And that came out in the stories she told. I was one of the children who sat at her feet and listened to her stories, which were often about not being silenced and speaking up, the power of getting an education and the responsibility to help others.

How did you choose tech as a career?

The short and kind of funny story is that I was in a bank robbery at a local branch.


As a bank management trainee, I was doing a rotation and working with the tellers at the drive-through. The minute the guy walked into the branch, I caught his eye and had a feeling in my gut. So, I watched him to capture and remember every physical feature possible. That’s how I helped identify and prosecute the robber.
That was a life lesson:

We have a sixth sense that we need to tap into and honor. From that day onward, whenever I feel that tug, I respect it and respond. It’s protected me from harm and danger and it’s helped me with sound business acumen.
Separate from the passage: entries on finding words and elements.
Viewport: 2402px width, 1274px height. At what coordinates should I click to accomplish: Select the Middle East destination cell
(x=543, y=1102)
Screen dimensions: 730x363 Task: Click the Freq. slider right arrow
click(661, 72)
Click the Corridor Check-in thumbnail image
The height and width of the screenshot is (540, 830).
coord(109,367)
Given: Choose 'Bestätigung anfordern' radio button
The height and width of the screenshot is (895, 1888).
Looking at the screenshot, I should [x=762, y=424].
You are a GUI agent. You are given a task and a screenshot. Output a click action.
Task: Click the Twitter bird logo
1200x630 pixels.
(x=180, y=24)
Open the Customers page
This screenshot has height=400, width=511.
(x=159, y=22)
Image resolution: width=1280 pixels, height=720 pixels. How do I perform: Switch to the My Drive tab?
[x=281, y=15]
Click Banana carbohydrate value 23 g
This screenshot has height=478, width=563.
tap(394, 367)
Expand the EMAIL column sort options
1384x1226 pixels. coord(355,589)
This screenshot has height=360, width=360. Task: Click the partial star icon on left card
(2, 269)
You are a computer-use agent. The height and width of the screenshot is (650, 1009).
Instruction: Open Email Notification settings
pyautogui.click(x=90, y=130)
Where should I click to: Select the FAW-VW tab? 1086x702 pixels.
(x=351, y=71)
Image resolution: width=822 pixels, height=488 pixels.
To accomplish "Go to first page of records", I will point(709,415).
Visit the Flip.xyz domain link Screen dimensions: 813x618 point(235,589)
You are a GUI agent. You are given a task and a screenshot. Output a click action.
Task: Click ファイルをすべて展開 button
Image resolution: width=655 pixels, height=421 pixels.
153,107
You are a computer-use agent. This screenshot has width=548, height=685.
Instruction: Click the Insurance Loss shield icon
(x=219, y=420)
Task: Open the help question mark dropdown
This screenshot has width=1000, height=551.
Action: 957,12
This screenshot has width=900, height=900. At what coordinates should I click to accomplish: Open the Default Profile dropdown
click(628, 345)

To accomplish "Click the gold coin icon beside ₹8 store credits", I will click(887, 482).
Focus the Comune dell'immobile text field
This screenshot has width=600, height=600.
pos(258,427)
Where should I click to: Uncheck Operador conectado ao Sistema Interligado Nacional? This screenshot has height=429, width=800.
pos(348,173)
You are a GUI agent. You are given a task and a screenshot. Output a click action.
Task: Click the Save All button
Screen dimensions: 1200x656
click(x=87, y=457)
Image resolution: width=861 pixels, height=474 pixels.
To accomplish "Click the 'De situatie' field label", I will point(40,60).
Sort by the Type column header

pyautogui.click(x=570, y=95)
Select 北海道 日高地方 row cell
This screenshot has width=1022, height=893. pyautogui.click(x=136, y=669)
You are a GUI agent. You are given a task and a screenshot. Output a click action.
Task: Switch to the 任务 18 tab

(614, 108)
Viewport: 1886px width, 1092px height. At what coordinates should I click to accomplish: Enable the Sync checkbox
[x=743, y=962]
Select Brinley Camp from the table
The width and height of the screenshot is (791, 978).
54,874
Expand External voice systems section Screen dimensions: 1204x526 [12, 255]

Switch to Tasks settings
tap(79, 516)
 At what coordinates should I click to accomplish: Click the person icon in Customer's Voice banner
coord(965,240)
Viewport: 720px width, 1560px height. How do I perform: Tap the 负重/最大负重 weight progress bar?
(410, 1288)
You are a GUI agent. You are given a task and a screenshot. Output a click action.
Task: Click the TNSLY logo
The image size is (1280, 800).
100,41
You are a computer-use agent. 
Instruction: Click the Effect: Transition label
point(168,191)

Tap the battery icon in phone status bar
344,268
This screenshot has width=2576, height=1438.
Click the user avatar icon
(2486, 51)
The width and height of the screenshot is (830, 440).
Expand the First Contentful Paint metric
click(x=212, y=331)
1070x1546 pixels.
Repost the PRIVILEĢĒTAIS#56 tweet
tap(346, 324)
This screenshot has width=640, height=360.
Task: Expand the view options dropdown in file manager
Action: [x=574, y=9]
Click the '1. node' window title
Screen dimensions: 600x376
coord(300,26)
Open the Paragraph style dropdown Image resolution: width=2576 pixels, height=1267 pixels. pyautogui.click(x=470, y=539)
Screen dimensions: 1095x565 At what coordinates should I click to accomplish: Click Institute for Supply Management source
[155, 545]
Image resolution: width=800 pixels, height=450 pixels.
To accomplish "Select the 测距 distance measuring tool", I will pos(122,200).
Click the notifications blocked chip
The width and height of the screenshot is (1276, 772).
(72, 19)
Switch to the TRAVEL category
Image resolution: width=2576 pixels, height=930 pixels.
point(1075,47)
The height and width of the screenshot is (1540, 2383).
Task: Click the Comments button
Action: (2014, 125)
Were you excited when HP® Inc. approached you about leading its Diversity & Inclusion group?

Actually, my first inclination was “No thank you.” All the research I had done on how you begin to solve this problem - in tech in particular - had said that the No. 1 thing was to start with the company’s leadership. Then Tracy Keogh, the head of HR at HP® Inc., said to me, “Lesley, we're starting at the top, with our Board of Directors.”
That got my attention. The time for talk is over - the time for action is now.
What Oprah communicated so articulately at the Golden Globes is exactly how I feel about the work we do here in Diversity & Inclusion. Whether it's Time's Up, #MeToo or Reinvent Mindsets - as Oprah said, a new day is dawning. You can be an ally. You can be an advocate. You can be an evangelist for change. That’s what we’re doing at HP®.

What’s on your desk as we speak?

A lot of data, some great resumes, a few good plans to productively disrupt much of the bias we see happening in the industry and some inspiring quotes. Sheryl Sandberg's book “Option B.” Last year, I dealt with extreme tragedy and loss in my family, and Sheryl's book is really insightful. It’s about facing adversity, building resilience and finding joy after the death of her husband.
Oh, and an HP fidget spinner. The funny thing is, I remember saying, “I don't know what the fascination is with these things,” but the first time I put one between my two fingers, I was like, “Wow, I like this!”

Best career advice for a recent college grad?

Be authentic. Be true to who you are. Align yourself with a company that embraces your values. I tell my daughter this:

Don’t waste your time on someone who says you have to look like this, you have to dress like that. Don’t do it - be yourself. They are going to get the best out of you when you’re true to who you are.